Summary Comparison Table
Tokenizer | Vocabulary Size | Uses Subwords | Mechanism | Strengths | Weaknesses |
---|
WordPiece (BERT) | 30,522 | Yes | Greedy subword splitting (finds the longest matching subword) | Efficient, small vocab, handles OOV with subwords | Longer tokenized sequences |
Byte-Pair Encoding | ~50,000 (GPT-2, RoBERTa) | Yes | Merges frequent character pairs iteratively | Works well for common and rare words alike | Can lead to longer tokenized sequences |
Unigram LM (T5) | ~32,000 | Yes | Probabilistically selects most likely subwords and drops unlikely candidates | Flexible and efficient at encoding diverse languages | Can still create longer sequences |
SentencePiece (T5) | ~32,000 | Yes | Treats raw text as input, breaks words into subwords | Great for multilingual and non-whitespace-separated languages | Adds preprocessing complexity |
Character-Level | Small (~100) | No | Each character is treated as a token | No OOV problem, works with any language | Very long tokenized sequences, requires deeper models |
Word-Level | Large (~100,000+) | No | Each word is a token | Simple, interpretable, fast | Suffers from OOV problems, requires huge vocab size |
Popular Tokenizers for NLP Tasks Today:
Hugging Face Transformers provides built-in support for most of these tokenizers (BPE, WordPiece, Unigram, SentencePiece), making them the go-to choices for a wide range of tasks.

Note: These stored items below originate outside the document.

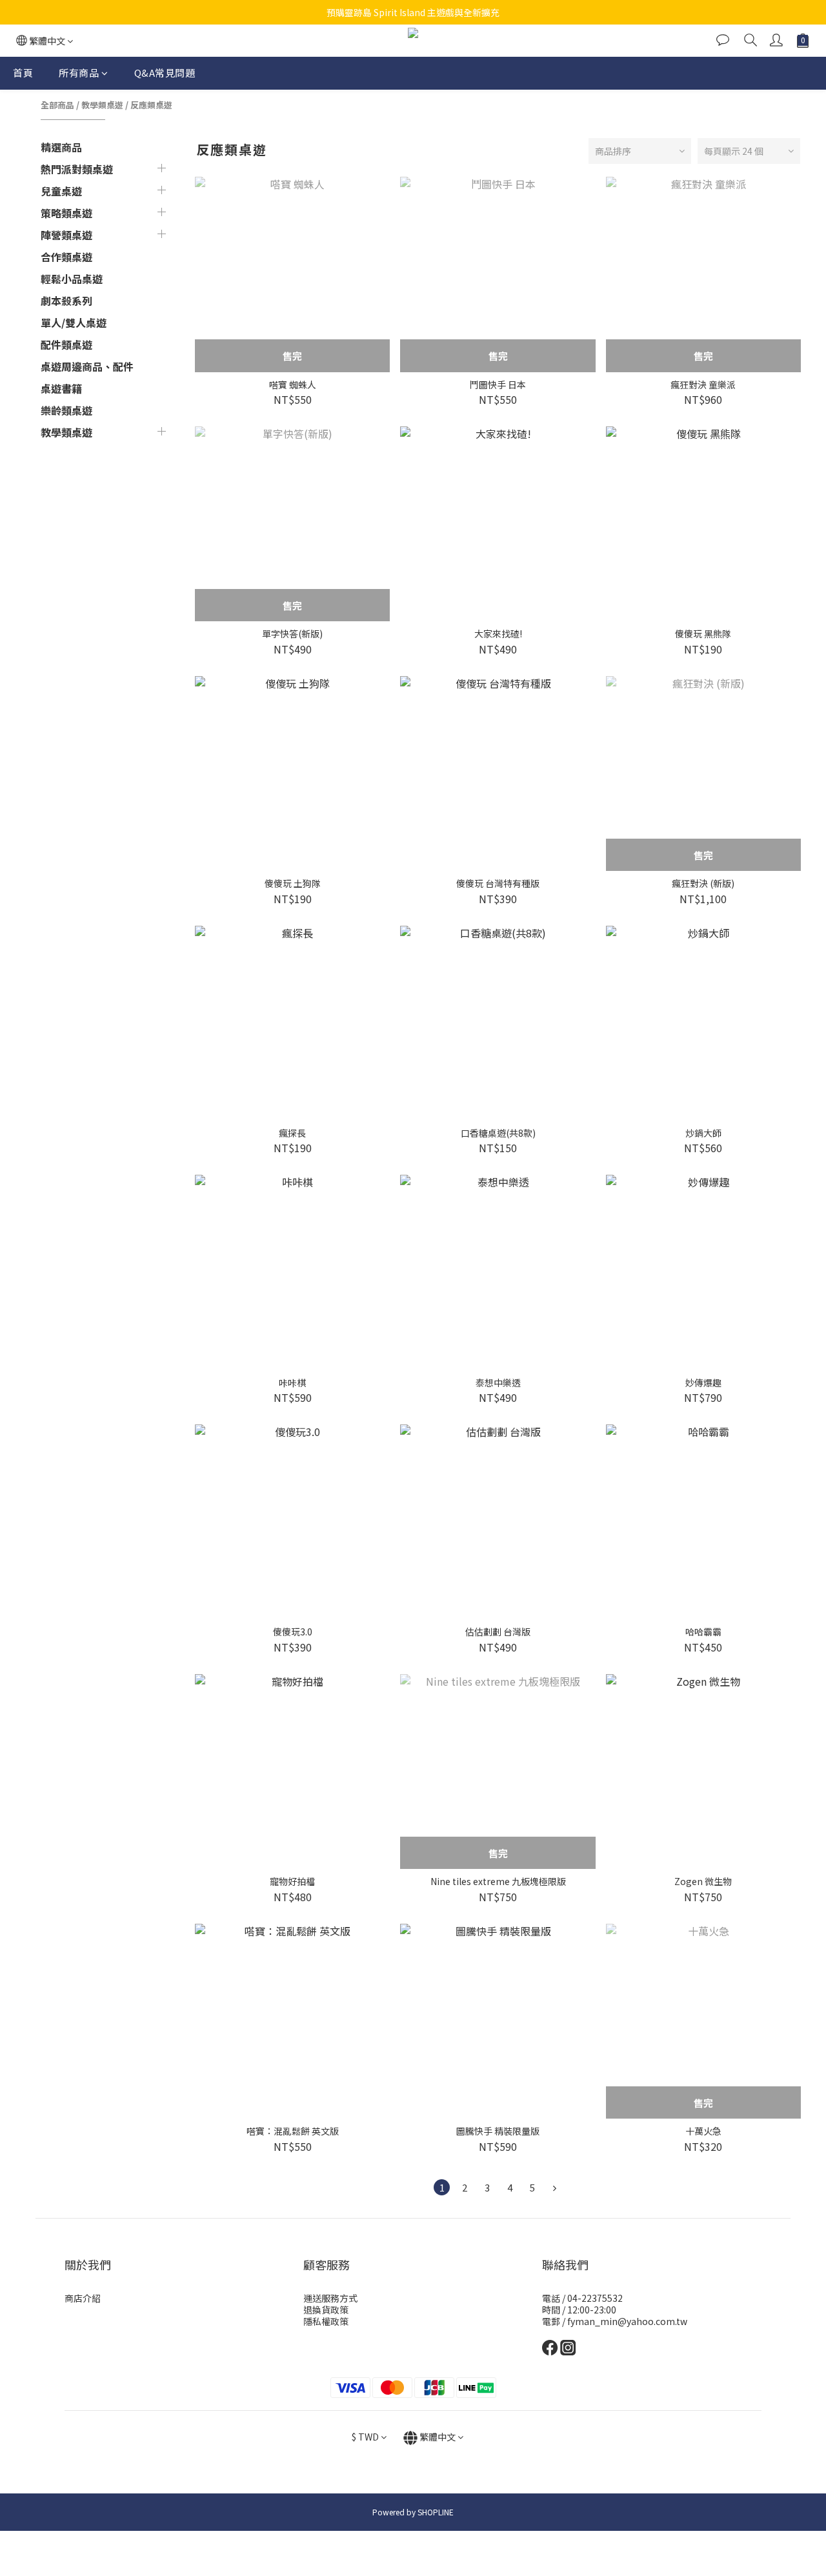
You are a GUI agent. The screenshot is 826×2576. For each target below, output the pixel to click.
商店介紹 (83, 2297)
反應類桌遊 (151, 105)
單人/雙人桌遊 (73, 322)
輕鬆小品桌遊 (72, 278)
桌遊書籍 (61, 388)
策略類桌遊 (66, 213)
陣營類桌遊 (66, 235)
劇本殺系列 (66, 300)
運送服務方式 (330, 2297)
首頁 (23, 72)
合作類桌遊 (66, 257)
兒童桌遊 (61, 191)
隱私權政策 (325, 2321)
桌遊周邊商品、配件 (87, 366)
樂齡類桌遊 (66, 410)
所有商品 (79, 72)
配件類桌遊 (66, 344)
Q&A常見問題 (165, 72)
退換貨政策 (325, 2309)
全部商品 (57, 105)
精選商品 (61, 147)
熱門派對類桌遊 (77, 169)
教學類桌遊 (102, 105)
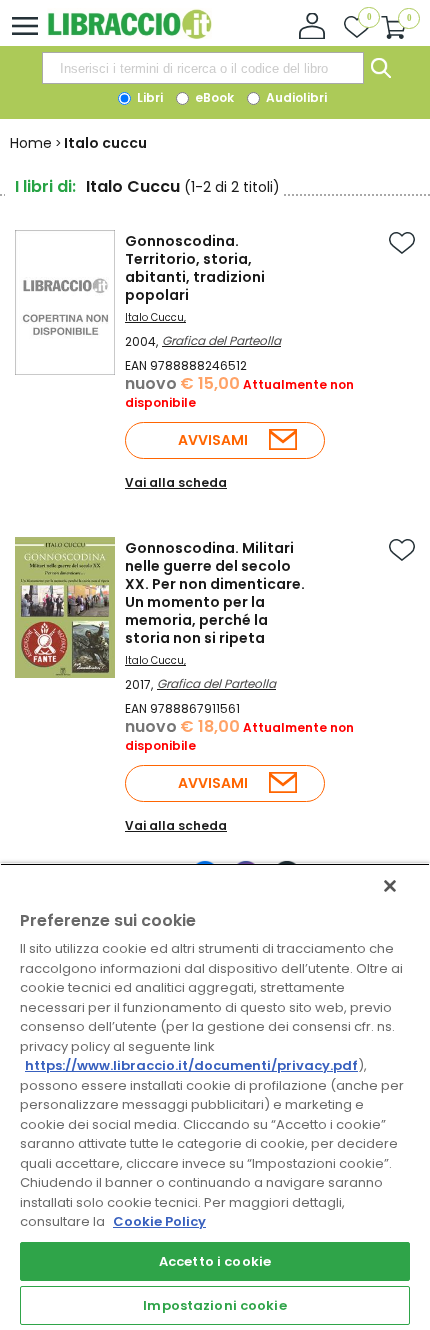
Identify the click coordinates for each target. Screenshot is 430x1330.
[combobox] (203, 68)
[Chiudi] (390, 886)
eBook (213, 97)
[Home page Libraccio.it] (129, 34)
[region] (215, 1096)
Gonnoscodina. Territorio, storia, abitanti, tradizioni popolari (195, 268)
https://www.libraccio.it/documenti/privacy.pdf (191, 1065)
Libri (148, 97)
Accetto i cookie (215, 1261)
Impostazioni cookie (214, 1305)
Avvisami (213, 440)
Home (31, 143)
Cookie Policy (159, 1221)
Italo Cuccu (154, 317)
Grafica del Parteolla (221, 340)
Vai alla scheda (176, 482)
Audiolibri (295, 97)
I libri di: (45, 186)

GPT and BERT models still heavily rely on BPE and WordPiece, respectively, while multilingual and cross-lingual models are shifting towards SentencePiece and Unigram models for greater flexibility.
Conclusion:
- Subword tokenization methods like WordPiece, BPE, and Unigram LM are the most popular in modern models because they balance vocabulary size, flexibility, and handling of rare words.
- Character-level and word-level tokenization are less commonly used now due to their limitations with rare words (OOV) or sequence length inefficiencies.